From the Richmond Times Dispatch.

W&M fencing coach dies
Killed in Henrico crash, Conomikes had coached team for about 35 years

Monday, Nov 12, 2007 – 12:09 AM

By JULIAN WALKER
TIMES-DISPATCH STAFF WRITER
Virginia’s fencing community lost one of its elder statesmen when Peter S. “Pete” Conomikes died from injuries suffered in a car crash in Henrico County on Saturday afternoon.

Conomikes, 86, was driving some members of the College of William and Mary’s club fencing team, which he had coached for about 35 years. They were headed to a meet in Pennsylvania when the single-vehicle accident occurred around 1 p.m. on Interstate 295, near Interstate 95.

Three freshman fencers were injured in the wreck. Spencer Butts and Ben Gutenberg were in critical condition yesterday at VCU Medical Center. Matt Peppe was treated and released.

Reached by telephone, William and Mary senior Tom Hennig, a team captain, said Butts and Gutenberg are “going to be in the hospital for a while, but they’re doing reasonably well.”

He and other team members were at the hospital.

Hennig said the loss of Conomikes has shocked all who knew him, but none was surprised that he was heading to a fencing tournament.

“If Pete couldn’t go out fencing on the strip, this is the way he would have chosen,” he said. “He was actively coaching us on Friday.”
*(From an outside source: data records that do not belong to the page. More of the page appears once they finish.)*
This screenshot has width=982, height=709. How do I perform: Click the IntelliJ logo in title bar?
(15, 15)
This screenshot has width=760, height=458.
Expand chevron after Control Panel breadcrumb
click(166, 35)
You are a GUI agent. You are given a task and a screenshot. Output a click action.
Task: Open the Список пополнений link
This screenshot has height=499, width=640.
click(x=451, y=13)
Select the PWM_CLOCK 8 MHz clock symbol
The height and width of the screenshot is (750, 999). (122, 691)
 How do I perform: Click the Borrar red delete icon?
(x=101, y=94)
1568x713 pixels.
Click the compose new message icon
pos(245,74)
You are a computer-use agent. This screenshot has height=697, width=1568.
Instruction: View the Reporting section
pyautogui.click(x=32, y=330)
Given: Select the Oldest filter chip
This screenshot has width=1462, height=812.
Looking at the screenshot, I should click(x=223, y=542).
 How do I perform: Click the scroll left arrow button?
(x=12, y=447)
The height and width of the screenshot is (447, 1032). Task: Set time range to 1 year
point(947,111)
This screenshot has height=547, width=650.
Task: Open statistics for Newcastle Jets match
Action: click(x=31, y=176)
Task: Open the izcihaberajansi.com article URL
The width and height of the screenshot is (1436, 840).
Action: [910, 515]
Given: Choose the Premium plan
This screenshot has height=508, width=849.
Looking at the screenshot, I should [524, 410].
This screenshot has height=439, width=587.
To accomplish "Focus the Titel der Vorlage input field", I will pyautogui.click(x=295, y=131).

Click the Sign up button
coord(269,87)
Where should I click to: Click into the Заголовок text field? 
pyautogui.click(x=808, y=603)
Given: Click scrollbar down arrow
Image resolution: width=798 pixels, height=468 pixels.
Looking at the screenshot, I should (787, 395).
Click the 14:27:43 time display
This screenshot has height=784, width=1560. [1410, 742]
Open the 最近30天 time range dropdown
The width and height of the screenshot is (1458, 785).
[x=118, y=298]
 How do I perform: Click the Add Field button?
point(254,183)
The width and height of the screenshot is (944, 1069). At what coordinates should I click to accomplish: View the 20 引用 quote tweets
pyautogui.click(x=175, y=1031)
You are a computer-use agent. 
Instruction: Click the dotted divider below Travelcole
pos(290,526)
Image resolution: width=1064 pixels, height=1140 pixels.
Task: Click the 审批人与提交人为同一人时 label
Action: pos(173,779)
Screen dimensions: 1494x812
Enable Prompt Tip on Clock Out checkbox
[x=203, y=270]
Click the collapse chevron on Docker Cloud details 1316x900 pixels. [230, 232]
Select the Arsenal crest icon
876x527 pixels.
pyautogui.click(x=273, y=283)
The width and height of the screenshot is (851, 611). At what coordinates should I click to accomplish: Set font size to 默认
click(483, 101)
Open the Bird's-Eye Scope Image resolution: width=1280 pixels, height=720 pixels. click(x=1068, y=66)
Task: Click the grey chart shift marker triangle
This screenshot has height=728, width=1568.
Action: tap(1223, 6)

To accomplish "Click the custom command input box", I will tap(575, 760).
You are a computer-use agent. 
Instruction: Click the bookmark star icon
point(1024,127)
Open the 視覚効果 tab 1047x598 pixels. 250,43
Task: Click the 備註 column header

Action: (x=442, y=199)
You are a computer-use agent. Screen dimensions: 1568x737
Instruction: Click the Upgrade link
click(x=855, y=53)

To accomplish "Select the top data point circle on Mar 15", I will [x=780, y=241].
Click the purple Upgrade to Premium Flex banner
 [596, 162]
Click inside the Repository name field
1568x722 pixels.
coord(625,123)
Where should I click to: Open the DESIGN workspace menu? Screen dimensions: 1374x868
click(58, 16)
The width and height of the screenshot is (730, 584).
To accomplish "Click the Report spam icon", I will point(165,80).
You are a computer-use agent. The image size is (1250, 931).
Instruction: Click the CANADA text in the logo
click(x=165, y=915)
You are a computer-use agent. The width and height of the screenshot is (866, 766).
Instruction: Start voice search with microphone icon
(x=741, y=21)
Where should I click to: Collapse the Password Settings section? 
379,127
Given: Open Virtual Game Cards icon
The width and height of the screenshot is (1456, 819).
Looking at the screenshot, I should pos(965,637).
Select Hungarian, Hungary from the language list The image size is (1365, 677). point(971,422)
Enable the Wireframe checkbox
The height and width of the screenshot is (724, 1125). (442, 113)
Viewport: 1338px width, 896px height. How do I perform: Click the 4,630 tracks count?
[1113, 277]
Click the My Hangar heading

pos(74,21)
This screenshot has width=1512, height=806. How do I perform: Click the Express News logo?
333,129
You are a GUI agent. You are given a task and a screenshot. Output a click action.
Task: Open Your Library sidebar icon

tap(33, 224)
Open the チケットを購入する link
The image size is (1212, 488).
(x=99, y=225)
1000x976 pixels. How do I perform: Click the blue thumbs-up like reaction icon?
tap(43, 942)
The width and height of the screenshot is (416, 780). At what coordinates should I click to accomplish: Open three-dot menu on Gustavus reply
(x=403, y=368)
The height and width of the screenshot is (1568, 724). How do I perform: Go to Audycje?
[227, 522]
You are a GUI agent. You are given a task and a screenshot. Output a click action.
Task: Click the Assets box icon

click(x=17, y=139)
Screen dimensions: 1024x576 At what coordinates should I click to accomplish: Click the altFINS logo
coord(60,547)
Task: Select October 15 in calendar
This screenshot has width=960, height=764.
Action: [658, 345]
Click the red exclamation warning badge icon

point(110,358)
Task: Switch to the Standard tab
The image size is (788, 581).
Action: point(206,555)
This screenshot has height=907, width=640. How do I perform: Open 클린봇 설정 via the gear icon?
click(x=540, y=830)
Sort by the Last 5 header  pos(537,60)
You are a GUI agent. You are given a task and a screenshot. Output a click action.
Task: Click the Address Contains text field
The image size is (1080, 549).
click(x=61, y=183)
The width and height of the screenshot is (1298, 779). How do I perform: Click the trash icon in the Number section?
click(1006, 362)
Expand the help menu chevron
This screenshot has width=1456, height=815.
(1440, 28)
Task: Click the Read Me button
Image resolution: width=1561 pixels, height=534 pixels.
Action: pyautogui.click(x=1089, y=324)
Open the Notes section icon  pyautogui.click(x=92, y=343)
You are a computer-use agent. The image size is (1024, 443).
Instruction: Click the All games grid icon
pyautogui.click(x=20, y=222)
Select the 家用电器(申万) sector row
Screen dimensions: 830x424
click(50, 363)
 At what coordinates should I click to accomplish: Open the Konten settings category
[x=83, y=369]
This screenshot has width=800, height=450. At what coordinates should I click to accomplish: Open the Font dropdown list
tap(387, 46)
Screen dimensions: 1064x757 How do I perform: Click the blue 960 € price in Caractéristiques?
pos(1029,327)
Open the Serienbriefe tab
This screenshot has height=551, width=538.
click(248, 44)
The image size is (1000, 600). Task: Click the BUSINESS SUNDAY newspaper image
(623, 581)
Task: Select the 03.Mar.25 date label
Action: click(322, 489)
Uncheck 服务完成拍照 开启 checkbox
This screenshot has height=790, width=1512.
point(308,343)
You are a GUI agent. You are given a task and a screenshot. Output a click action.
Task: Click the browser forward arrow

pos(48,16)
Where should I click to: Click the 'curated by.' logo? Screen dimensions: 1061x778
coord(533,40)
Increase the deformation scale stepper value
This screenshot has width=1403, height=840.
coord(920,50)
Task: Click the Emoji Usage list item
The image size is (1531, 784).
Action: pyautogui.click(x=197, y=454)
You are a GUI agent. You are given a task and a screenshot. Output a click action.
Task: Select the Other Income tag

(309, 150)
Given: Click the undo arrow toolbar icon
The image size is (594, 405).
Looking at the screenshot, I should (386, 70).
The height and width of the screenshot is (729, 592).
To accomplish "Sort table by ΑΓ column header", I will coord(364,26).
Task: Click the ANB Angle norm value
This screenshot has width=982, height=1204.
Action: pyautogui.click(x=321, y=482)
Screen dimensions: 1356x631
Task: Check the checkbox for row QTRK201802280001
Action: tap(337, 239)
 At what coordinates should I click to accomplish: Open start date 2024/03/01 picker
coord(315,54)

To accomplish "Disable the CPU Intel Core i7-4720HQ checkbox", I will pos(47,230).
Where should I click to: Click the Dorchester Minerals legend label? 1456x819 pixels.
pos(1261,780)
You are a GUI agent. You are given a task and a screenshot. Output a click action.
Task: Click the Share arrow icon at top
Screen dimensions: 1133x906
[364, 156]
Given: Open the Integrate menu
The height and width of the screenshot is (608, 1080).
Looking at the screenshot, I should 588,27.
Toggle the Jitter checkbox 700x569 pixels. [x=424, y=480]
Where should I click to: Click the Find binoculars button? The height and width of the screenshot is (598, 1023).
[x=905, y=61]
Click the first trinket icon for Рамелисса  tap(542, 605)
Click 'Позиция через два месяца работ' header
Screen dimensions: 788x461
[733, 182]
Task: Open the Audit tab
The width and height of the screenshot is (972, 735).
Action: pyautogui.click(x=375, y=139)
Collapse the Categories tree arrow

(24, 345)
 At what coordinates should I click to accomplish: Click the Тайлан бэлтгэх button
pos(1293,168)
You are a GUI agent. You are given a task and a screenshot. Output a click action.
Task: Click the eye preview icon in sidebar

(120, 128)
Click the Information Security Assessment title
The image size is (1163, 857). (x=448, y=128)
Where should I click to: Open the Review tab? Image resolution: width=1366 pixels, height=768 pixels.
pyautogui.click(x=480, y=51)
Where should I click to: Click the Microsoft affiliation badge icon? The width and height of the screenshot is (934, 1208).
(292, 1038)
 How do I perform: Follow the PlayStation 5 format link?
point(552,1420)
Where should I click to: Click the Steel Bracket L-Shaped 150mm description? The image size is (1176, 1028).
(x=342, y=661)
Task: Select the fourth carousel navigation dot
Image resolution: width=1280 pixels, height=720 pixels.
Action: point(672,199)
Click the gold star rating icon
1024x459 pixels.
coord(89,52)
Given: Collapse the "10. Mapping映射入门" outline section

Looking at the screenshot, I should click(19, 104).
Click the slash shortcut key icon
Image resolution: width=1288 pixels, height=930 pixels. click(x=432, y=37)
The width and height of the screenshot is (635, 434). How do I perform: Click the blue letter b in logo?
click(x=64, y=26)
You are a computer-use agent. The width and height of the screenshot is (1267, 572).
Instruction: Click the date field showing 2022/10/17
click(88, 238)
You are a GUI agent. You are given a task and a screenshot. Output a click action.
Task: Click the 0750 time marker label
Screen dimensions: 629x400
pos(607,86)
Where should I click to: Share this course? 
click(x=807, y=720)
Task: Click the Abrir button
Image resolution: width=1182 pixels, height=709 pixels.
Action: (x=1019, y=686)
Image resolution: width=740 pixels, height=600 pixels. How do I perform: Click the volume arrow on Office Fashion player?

Conomikes came to William and Mary after serving in the Navy during World War II, the Army during the Vietnam War and retiring from the CIA , said his wife of 19 years, Constance R. Conomikes, in a telephone interview yesterday.

“He was kind, detail-oriented and very good with people,” she said. “He would like to be remembered as a fencing coach.”

Walter Green, who operates the Salle Green fencing school in Ashland, remembered him as a coach and an athlete.

“I fenced against him when he was in his 50s and I was in my 20s,” Green said, “and he was a tough opponent.”

Conomikes started fencing in 1940 at Columbia University in New York. He also trained under fencing master Giorgio Santelli.

Green said Conomikes was internationally certified as a coach and had held leadership roles with the U.S. Fencing Coaches Association.

Dick Oles, the Johns Hopkins University fencing coach and for decades a friendly rival of Conomikes, said Conomikes was among a few coaches who could “make fencers from scratch in a very short time.” He said Conomikes “was what used to be known as a ‘man’s man.’ He wasn’t into touchy-feely, male, wimp-o sensitivity stuff.”

Former William and Mary fencer Mike Anderson of Dallas said Conomikes “was a tough as nails, no-nonsense military veteran. He had a gruff exterior that masked an immense ability to care for his guys. And once he was in your corner, he was there forever.”